(TASK INSTRUCTIONS): Reproduce the lake restoration text word for word, from "One success story" up to and including "the lake’s watershed.".

(DOCUMENT SECTION):
----------

Once a lake becomes degraded, it takes a long time and a great deal of effort to restore it to health. As a consequence, successful restorations are rare, particularly in the case of large lakes.

One success story is Lake Washington near Seattle, Washington, which was highly eutrophic (too many nutrients) in the 1960s and early 1970s as a result of the untreated municipal and industrial wastewater being discharged into it. Restoration entailed installing a wastewater treatment system and diverting the treated effluent out of the lake’s watershed.

Many of the larger lakes in Europe, including Lake Constance and Lake Geneva, have also shown significant improvement in water quality since the early 1980s even though they are subject to significant pressure from urban and agricultural activities. In these cases, restoration involved the introduction of stringent control measures, including advanced wastewater treatment systems to reduce the excessive amount of nutrients flowing into the lake.

Localized restoration measures have also led to dramatic improvements in water quality but for the most part only in very small lakes. Lake Trummen in Switzerland, for instance (which is only 1 square kilometer in size, or about .4 square mile), was successfully dredged in the early 1970s to correct eutrophication. Lake Orta, a small but deep lake in Italy that was suffering from acidification due to the discharge of industrial wastewater, was restored by adding lime, in addition to upgrading the wastewater treatment plant.

“It is possible to clean up lakes, but such efforts often have to compete with continued use of the lake both as a source of water and wastewater disposal for economic reasons,” says Mr. Cosgrove. “When this exploitation can be curtailed, for example through wastewater treatment before discharge into the lakes, they are often able to recover on their own.

Mr. Cosgrove adds that “managing a lake is very difficult for two reasons: It entails resolving important technological, financial, and institutional issues, and it requires support from industry and the public as well as government. A participatory, watershed-based approach is much more difficult to achieve for lakes in developing countries, where political instability and the lack of financial resources are more common.”

“We hope that the 9th Lakes Conference will lead to an exchange of information on real-world practical solutions to lake problems,” says Dr. Nakamura. “Experts will discuss various united efforts on a regional and international level that have led to good results, and which can be replicated elsewhere.”

The theme of the 9th Lakes Conference will be “Partnerships for Sustainable Life in Lake Environments: Making Global Freshwater Mandates Work.” It will be held in Shiga, Japan Nov. 11-16, 2001.

“The 3rd World Water Forum will discuss all water issues during its crucial meeting in 2003, including the problems with lakes discussed at this 9th Lakes Conference,” says Yoshitsugu Kunimatsu, Governor of Shiga Prefecture, where both the Lakes Conference and the 3rd World Water Forum will be held.

“Lakes have a lot to offer in the discussion of the all freshwater debates, including river basins and groundwater,” Dr. Nakamura adds. “To be able to manage lakes, you have to take care of all aspects of freshwater simultaneously — water supplies, flood control, agriculture, fisheries, pollution control and ecosystem services. In addition, competing interests are usually extremely complicated and severe. You have to live with conflicts of interest. The concept of integrated water resources management has been introduced as a key for improving the freshwater outlook, but for many lakes it has been part of life for many decades, if not many centuries.”

----------

(INFORMATION PROVIDED):
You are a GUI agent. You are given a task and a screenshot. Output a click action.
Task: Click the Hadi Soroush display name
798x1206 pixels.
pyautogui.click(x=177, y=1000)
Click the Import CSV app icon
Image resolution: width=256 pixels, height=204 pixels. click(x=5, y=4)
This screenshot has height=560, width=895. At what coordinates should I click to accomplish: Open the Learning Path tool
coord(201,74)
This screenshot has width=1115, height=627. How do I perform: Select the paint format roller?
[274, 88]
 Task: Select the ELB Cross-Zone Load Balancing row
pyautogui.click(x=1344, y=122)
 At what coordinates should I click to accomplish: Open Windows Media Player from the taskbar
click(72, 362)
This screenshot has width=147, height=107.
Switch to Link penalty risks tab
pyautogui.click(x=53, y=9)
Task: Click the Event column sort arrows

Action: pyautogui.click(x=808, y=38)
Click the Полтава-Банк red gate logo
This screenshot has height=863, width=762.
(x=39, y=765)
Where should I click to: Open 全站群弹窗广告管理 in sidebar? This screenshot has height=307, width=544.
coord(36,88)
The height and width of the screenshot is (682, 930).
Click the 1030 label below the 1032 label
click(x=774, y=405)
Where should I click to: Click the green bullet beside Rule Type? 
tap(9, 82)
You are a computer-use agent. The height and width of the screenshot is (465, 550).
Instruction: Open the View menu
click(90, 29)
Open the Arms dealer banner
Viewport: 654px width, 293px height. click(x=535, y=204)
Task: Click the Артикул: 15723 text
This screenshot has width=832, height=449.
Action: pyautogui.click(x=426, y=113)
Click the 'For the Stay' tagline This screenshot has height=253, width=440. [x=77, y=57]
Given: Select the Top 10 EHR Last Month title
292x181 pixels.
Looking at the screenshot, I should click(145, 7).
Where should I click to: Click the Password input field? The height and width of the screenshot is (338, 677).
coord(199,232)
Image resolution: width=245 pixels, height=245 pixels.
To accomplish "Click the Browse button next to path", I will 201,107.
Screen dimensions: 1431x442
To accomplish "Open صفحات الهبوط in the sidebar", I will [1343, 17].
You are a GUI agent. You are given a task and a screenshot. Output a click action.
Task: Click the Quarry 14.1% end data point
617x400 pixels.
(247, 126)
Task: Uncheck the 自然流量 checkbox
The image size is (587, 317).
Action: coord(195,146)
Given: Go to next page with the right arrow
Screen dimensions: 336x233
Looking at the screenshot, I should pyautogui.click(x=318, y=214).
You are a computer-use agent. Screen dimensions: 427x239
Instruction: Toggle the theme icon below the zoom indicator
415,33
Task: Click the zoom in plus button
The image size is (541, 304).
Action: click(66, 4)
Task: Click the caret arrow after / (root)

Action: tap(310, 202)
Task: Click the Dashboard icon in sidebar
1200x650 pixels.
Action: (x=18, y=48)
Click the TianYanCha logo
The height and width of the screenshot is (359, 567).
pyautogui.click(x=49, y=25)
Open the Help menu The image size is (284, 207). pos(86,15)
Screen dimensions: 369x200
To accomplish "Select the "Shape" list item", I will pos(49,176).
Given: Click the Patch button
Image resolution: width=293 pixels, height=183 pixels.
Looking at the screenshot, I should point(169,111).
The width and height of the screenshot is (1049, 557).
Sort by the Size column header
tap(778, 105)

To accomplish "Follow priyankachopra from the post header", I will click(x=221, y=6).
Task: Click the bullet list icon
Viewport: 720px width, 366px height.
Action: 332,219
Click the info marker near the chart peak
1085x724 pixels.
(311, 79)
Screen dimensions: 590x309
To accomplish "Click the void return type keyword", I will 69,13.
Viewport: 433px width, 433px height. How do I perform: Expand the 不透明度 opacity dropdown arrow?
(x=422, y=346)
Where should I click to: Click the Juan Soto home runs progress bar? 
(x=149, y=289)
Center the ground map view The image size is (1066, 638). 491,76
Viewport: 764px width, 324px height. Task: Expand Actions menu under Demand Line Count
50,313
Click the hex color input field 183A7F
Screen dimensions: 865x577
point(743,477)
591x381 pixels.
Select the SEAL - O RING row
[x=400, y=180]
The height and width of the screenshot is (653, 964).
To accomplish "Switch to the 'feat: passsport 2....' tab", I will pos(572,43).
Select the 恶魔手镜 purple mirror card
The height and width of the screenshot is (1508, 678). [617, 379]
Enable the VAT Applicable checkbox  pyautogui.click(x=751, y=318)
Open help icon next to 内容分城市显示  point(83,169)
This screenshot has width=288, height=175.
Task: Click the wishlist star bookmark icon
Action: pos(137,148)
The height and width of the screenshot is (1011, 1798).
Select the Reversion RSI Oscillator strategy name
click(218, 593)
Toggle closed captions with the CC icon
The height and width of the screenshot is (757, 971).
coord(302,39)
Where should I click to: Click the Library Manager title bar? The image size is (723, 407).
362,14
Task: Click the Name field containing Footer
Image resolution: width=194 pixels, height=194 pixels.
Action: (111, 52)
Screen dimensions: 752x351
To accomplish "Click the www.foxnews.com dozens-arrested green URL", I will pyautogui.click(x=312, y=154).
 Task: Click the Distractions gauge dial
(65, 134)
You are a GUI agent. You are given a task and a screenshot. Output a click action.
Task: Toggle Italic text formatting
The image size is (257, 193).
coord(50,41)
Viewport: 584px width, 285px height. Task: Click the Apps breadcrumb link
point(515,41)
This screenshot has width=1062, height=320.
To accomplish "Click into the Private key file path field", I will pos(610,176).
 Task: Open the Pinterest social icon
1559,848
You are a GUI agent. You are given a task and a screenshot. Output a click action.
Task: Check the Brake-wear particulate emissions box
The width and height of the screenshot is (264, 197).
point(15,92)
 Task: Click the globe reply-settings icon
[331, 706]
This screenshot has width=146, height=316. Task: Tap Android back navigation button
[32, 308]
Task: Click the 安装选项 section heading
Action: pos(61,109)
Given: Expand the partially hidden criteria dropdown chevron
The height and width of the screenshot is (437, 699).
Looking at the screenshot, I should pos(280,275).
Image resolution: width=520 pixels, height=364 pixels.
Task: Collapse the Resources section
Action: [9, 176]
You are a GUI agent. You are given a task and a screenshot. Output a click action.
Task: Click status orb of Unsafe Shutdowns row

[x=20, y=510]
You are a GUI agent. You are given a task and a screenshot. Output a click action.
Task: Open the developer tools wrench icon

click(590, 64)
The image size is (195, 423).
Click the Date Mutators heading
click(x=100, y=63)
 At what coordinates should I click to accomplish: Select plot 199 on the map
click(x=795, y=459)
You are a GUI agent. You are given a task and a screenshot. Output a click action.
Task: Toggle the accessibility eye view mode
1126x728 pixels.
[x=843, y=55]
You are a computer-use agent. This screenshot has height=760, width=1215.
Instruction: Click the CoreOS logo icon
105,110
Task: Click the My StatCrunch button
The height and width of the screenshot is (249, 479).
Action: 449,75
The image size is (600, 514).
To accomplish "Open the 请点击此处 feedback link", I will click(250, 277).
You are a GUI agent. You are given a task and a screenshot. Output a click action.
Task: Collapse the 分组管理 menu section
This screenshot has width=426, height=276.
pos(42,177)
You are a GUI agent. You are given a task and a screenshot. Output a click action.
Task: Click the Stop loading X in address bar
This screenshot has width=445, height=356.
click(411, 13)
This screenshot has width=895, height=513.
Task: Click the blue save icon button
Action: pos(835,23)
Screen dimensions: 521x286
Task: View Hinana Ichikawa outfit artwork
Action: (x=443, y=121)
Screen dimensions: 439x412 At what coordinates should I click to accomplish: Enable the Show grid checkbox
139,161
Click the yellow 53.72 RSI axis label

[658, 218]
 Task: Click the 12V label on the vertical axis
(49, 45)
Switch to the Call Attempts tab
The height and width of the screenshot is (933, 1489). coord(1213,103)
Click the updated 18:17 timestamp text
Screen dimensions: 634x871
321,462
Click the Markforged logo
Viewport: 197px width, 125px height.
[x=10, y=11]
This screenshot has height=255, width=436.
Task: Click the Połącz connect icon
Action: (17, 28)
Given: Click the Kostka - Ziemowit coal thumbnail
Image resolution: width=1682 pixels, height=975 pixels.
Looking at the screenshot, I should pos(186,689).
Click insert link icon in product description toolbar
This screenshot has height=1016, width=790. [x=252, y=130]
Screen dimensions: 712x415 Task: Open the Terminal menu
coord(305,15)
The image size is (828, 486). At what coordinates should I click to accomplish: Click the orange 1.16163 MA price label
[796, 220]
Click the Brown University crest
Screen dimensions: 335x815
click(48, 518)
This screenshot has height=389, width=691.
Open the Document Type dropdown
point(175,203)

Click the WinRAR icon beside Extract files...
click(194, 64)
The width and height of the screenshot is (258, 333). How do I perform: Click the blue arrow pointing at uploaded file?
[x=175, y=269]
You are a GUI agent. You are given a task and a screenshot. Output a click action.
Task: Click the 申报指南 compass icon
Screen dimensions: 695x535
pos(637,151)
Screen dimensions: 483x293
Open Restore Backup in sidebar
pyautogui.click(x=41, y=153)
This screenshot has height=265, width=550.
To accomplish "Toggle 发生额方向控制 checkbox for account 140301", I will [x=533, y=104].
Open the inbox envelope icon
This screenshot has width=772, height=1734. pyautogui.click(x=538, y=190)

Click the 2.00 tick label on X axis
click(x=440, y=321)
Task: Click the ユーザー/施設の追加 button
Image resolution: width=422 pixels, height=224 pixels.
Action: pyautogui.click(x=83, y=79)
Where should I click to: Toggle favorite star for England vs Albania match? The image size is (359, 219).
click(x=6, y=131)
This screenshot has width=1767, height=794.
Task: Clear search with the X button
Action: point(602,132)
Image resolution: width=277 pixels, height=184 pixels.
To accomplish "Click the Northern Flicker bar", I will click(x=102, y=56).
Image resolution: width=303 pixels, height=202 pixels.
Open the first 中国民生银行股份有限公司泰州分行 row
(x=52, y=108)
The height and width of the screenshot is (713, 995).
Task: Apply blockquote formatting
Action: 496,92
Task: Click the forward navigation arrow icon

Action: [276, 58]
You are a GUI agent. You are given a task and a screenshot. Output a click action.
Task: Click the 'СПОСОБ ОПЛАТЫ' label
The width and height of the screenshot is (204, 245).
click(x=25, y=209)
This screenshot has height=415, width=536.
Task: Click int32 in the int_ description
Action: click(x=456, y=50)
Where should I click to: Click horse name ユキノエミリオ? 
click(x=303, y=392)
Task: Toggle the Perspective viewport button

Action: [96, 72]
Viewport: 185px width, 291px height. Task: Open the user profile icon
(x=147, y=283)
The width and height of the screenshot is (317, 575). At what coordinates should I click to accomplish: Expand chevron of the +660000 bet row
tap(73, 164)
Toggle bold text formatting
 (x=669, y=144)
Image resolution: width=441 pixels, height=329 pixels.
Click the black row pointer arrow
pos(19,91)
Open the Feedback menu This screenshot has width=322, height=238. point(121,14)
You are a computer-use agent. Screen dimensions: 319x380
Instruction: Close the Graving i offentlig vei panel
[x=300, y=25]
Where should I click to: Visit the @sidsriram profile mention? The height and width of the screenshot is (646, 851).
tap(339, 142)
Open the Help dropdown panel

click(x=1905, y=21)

----------

(EXPECTED ANSWER):
One success story is Lake Washington near Seattle, Washington, which was highly eutrophic (too many nutrients) in the 1960s and early 1970s as a result of the untreated municipal and industrial wastewater being discharged into it. Restoration entailed installing a wastewater treatment system and diverting the treated effluent out of the lake’s watershed.